Regardless of whether we are approaching the realms of the objective, subjective or intersubjective from the vantage point of science or religion, we are dealing with some degree of a metaphysical truth claim. However, once we look at what these categories reveal to us, at most it is what might be described as soft metaphysics (for it does not seem much of a stretch to acknowledge that not only matter, but clearly life, culture and human history all evolve as well).
In sum, what we hope to witness by employing various models of integral theory is the relational dynamics between the ongoing evolutionary stages of the interior and exterior domains of individuals, culture and consciousness. From this we will examine the basis of human thought, emotion, perspective and the potential cultural and evolutional impact that might proceed from such insights.

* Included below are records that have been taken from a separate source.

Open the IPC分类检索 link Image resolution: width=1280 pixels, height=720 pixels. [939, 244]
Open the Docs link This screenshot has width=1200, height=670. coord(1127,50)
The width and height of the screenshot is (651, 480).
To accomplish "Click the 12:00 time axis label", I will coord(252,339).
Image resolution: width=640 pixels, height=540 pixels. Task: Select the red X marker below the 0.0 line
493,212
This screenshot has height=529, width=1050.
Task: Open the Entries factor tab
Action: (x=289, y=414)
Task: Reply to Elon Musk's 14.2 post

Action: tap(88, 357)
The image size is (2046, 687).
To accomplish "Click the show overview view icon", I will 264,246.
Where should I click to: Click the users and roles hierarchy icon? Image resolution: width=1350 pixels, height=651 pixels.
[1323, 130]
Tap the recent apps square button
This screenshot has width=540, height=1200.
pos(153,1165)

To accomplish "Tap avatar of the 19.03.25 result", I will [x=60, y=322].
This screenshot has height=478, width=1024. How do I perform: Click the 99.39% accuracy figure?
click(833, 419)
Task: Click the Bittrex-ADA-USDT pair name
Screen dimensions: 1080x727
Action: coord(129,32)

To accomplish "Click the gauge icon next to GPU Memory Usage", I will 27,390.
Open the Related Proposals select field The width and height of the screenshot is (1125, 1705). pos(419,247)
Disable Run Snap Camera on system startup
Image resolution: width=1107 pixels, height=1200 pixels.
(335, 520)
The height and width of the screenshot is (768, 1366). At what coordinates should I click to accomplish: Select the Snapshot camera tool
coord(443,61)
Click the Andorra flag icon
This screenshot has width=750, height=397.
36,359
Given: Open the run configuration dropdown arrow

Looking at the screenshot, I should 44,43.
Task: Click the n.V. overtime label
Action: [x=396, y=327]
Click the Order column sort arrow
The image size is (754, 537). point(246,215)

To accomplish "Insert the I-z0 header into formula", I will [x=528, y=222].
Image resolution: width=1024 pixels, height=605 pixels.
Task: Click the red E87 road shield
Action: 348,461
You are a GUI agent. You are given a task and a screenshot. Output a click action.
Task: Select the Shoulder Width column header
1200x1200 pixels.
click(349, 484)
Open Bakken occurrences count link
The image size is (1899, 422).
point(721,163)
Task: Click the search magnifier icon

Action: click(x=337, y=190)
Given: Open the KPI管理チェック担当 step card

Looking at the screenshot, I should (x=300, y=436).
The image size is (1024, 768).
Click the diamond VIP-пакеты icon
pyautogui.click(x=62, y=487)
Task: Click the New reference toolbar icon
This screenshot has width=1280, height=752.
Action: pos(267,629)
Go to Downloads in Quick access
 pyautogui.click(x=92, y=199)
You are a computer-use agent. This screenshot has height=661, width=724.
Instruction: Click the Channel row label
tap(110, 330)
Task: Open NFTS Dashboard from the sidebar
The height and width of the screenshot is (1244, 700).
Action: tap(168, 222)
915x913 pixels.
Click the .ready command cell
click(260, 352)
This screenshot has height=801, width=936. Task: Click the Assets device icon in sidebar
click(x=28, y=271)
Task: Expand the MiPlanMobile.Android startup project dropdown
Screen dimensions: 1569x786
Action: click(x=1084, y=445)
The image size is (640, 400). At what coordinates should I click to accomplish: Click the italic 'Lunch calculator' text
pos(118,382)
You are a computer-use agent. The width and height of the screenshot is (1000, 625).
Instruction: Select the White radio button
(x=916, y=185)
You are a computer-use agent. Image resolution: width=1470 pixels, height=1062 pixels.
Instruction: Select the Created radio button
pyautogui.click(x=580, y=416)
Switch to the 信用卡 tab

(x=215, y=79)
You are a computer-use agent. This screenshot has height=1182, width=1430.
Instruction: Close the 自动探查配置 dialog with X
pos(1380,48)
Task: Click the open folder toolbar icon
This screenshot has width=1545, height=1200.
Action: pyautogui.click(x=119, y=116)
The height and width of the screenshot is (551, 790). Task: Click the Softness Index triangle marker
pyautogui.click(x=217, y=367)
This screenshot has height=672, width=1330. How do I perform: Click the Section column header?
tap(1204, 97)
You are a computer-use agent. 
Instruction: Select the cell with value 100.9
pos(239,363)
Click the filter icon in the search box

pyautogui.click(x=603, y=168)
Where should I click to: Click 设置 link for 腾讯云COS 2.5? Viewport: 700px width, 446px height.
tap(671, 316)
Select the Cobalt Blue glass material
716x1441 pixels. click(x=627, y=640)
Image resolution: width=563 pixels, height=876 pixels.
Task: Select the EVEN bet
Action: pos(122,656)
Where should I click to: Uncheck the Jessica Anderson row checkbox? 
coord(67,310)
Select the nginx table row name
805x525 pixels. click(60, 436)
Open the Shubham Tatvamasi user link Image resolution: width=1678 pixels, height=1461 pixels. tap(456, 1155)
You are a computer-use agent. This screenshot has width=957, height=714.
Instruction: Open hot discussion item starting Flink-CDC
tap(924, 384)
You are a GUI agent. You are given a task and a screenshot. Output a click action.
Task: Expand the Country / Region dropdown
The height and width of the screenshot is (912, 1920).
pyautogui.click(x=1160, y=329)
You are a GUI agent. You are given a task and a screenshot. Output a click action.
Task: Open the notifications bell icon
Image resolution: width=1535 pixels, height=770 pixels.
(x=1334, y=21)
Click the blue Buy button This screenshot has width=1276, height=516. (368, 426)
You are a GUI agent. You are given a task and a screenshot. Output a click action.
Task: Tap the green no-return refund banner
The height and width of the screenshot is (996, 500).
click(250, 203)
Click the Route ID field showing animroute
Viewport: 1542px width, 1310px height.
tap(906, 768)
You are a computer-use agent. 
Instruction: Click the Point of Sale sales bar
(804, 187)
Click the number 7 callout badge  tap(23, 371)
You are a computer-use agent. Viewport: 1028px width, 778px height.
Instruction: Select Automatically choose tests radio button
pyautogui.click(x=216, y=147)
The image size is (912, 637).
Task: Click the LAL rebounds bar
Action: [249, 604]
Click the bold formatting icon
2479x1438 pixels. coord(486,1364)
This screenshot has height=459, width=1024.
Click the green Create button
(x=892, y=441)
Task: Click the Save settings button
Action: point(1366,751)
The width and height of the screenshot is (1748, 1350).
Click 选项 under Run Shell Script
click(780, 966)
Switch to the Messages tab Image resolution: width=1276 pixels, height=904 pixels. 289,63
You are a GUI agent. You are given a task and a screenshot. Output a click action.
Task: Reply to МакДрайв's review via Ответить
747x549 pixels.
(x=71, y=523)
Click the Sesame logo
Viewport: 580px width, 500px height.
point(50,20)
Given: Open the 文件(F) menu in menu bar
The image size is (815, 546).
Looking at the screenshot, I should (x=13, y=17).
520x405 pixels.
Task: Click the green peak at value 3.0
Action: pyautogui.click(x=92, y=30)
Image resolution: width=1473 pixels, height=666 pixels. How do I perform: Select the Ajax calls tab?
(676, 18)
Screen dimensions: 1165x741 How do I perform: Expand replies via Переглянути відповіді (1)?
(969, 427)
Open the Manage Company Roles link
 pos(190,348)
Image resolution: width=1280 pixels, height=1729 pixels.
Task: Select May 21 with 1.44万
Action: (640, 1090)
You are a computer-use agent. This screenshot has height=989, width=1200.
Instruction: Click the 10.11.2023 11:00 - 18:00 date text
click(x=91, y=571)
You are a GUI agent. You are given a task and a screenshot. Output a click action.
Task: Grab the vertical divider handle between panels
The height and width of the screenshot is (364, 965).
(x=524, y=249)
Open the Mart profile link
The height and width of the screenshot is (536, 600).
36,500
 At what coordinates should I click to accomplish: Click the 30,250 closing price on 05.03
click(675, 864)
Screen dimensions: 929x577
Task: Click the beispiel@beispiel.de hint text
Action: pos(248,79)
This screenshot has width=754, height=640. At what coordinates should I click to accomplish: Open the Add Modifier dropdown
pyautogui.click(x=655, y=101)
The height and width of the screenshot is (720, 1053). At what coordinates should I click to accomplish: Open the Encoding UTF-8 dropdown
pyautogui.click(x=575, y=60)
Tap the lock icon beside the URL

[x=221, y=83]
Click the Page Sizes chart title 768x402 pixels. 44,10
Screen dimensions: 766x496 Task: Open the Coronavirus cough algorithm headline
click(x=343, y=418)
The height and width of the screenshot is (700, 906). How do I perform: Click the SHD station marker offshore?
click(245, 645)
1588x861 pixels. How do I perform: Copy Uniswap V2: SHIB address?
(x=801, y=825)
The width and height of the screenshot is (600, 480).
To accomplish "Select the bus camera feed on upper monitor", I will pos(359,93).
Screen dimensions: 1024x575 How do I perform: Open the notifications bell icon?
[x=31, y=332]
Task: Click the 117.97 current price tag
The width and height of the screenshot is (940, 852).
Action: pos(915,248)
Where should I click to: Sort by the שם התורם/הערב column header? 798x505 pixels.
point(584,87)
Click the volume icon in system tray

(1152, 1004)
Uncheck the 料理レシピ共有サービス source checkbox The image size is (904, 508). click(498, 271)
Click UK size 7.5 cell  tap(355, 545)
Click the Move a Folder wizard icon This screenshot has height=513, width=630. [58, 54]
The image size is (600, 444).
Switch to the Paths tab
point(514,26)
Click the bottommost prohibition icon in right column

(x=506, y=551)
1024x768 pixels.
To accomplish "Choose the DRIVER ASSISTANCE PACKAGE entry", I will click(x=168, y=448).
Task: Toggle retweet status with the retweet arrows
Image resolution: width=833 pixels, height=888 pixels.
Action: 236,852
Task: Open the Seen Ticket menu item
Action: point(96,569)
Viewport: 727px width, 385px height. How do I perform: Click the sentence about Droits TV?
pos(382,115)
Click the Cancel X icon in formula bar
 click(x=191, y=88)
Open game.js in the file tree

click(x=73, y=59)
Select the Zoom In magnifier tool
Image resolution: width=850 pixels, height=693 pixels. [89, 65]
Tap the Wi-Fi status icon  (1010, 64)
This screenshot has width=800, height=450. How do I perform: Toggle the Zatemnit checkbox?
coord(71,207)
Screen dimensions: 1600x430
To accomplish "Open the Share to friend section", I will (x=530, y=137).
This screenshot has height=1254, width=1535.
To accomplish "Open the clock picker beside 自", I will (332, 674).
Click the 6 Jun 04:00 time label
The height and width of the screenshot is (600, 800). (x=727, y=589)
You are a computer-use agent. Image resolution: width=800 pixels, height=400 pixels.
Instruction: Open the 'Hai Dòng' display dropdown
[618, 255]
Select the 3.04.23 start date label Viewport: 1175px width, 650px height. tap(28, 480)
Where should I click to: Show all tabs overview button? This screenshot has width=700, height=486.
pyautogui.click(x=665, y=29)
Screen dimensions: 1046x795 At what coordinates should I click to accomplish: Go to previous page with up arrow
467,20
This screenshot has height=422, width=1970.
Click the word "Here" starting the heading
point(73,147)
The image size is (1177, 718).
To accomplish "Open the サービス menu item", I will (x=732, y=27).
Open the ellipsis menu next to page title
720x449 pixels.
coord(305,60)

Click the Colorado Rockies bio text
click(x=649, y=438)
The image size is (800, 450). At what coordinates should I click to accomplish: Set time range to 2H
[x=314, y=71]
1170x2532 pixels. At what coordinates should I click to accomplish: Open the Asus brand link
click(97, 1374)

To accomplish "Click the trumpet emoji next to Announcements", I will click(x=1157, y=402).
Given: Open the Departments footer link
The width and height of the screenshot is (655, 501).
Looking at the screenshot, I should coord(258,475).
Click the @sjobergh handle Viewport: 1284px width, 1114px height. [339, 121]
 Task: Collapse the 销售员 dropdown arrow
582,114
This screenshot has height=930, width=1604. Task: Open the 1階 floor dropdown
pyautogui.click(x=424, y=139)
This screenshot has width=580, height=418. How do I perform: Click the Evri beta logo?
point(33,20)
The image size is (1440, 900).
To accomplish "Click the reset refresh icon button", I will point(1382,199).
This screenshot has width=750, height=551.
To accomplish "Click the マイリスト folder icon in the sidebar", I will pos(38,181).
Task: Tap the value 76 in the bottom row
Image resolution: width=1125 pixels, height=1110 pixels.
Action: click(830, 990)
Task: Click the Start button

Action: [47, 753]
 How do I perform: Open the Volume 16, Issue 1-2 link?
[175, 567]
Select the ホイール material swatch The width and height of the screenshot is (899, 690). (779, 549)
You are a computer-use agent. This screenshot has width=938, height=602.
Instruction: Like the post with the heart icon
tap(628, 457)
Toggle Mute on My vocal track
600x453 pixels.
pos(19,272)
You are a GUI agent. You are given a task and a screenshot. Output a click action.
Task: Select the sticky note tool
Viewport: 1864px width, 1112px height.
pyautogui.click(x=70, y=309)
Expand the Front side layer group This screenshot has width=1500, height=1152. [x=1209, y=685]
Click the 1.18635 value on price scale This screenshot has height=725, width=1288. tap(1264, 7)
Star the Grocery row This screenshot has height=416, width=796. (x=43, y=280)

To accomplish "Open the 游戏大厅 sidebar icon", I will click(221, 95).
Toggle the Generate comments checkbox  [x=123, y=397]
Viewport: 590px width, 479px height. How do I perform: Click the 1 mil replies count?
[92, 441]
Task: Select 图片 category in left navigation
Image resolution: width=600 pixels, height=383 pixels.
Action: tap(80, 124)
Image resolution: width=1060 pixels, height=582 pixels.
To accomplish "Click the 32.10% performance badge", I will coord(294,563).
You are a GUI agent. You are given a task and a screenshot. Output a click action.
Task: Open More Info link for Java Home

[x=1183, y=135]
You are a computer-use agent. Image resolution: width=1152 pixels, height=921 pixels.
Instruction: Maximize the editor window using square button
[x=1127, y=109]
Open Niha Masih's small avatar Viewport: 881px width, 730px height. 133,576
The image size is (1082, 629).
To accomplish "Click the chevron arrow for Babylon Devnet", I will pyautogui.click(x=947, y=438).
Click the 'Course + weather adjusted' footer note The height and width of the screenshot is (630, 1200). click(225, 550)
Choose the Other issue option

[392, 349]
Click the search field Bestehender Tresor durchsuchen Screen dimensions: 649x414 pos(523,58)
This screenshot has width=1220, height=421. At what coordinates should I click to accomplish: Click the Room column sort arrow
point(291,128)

Something is happening in our day that is both intentional and consequential for our planet and we citizens depending upon it. There are signs within both science and religion that there is more (much more) at work among us than our present theologies and theories postulate. Something is revealing Itself in both the micro and macrocosmic domains; something that is whole, integrated, aware and beckoning us to see and possibly mimic.
The domains of the objective, subjective and intersubjective are not distinct and separate, but are whole and integrated. Cultures are advancing. Consciousness is expanding. But still the question of the hour remains: Can such an awakening keep pace with, and even advance beyond, the collective insanity of a world seemingly bent on disintegration and destruction?
Is the great upheaval of our day and the universal threat of terrorism in all its madness a sign of the end, or that we are about to experience an evolutionary leap that will forever set humankind on a course of peace, justice and abundance for all?
These are the great questions of our time. Through an ongoing discourse in integral theory and the planetary potential it holds, we are hopeful that abundance beyond belief is at hand… an abundance beyond the beliefs presently witnessed by either science or religion.
Consciousness is expanding. And with it, a new and fuller understanding of Presence is arising.
Sources:
Jim Marion, The Death of the Mythic God (Charlottesville, Hampton Roads Publishing Co., Inc., 2004).
Ken Wilber, The Marriage of Sense and Soul (New York, Random House, Inc., 1998).
_________. A Theory of Everything (Boston, Shambala Publications, 2000).
Steve McIntosh, Integral Consciousness and The Future of Evolution (St. Paul, Paragon House, 2007).
Jennifer Gidley, The Evolution of Consciousness as a Planetary Imperative: An Integration of Integral Views. Integral Review 5, 2007.